Kat looked around the cheap, worn, mostly-bare old office, the small apartment beyond. It was shitty but it was hers, and she wouldn’t let the ghost ruin it. She cleared her throat. “If you can hear me… this is a soul candle. I’ll be able to hear -“
“You fucking murdered me!”
“You came at me…” she mumbled, but trailed off.
The voice. The ghost. Raw with fury and violence, but impotent, unable to affect Kat physically – at least according to the medium who sold Kat the candle. Small comfort now as Kat’s pulse raced, her breath went shallow, she reeled off-balance as if drunk.

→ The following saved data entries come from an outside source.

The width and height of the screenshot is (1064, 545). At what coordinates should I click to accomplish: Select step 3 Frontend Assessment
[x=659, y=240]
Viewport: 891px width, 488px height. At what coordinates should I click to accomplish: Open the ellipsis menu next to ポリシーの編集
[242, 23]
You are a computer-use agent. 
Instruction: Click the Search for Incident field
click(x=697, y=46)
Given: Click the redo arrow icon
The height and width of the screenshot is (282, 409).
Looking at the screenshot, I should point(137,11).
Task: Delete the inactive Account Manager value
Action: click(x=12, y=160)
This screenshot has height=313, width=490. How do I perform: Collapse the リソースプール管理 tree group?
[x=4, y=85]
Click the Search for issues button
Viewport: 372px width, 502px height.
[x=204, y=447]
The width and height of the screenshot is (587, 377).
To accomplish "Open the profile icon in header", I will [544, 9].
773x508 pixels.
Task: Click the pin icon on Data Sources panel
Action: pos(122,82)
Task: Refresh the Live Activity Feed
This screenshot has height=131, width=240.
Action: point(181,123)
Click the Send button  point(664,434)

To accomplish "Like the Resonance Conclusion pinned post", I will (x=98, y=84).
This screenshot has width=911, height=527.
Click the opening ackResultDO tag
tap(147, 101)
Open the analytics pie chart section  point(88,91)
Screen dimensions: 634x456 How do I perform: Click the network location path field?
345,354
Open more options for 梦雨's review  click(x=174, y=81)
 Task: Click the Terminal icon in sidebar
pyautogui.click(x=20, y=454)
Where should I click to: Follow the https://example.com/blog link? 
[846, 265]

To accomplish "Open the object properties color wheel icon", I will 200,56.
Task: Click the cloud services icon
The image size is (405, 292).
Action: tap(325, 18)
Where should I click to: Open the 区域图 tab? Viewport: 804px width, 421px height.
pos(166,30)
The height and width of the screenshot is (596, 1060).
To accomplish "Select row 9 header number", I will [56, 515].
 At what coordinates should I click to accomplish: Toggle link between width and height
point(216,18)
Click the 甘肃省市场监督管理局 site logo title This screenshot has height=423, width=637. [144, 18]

He raged. Every insult and curse Kat ever heard, and more she hadn’t, fired from the revolver into her soul. Worse, when the screaming accomplished nothing, the ghost cried.
“Frank,” she whispered.
He stopped dead.
“Frank, I’m sorry,” Kat sobbed, her gut lurching, choking the words.
“I don’t give a fuck’s ass how sorry you are. Sorry doesn’t get me out of here. But how do you know my name?”
She took a breath to steady herself. It didn’t work. “It’s how I tracked you after you stole – it was an accident, I went to your grave, I -“
“I’m not at my grave, am I! You want to make me feel better? How about you turn around and jump out that fuckin’ window so at least we’ll both be -“
“You think I didn’t consider jumping off that bridge?” she asked softly. He shut up, but victory was momentary and useless. Again she fought the temptation to toss the gun out the window, this time with the petty hope he’d feel it.
“You know what pisses me off the most? I’ve been craving a cheeseburger for weeks.”
Frank’s growl was aggressive, vindictive, but a sudden, hoarse, blurted laugh caught in Kat’s throat. “You can’t even eat anything,” she replied.
“Yeah, that’s the gods-damn problem.”
She watched the gun in uneasy silence. There was no indication of Frank’s presence, no movement save the flicker of flame distorted in chrome. The soul candle burned fast, already half gone. Kat rubbed her eyes with the sleeve of her mom’s sheepskin jacket. “Look, Frank – I won’t be able to talk to you for long, or often. Is there anything you want to say, if it’s the last thing I hear for a while?”
“You’re gonna cheap out on candles after all that effort to get rid of me?”
Sarcasm. Wonderful. Well if he wouldn’t, she would. “Did it hurt?” she asked.
A pause. “Nothing hurts.”
Kat looked down at her clenched fists, through the door toward the bed she’d barely used. “Sounds kind of nice.”
The candle’s flame sputtered lower, the minutes slipping away from Kat. She straightened, took a breath. “We’re almost out of time.”
“I want you to promise me something.”
She bit her lip. “Tell me what it is first.”
“It’s not a trick. I want you to promise you’ll get me out of here.”
“Sure,” Kat said. She crossed her arms. “Obviously I want you gone.”
“Whatever it takes.”
The ghost was calm. Why wasn’t he arguing, begging, screaming, crying? “I already said yes,” Kat growled.
“No matter what.”
She slammed her hands on the desk. “I said yes. Gods, you think I want you around? Not a -“
“Please.”
Kat thought of her parents. No matter what musty old books and priests claimed, there was no way for her to reach them. “Frank…” she hesitated. “There’s no afterlife. Not anymore. If there ever was.”
“I know.”
She nodded once, slow. She reached past her glass of whiskey to the drawer and withdrew the king’s leather gun belt and holster, strapped it to her left hip. Carefully, as though it could go off at any moment, Kat hefted the revolver. “I promise,” she whispered as the candle’s flame faded to smoke and ember.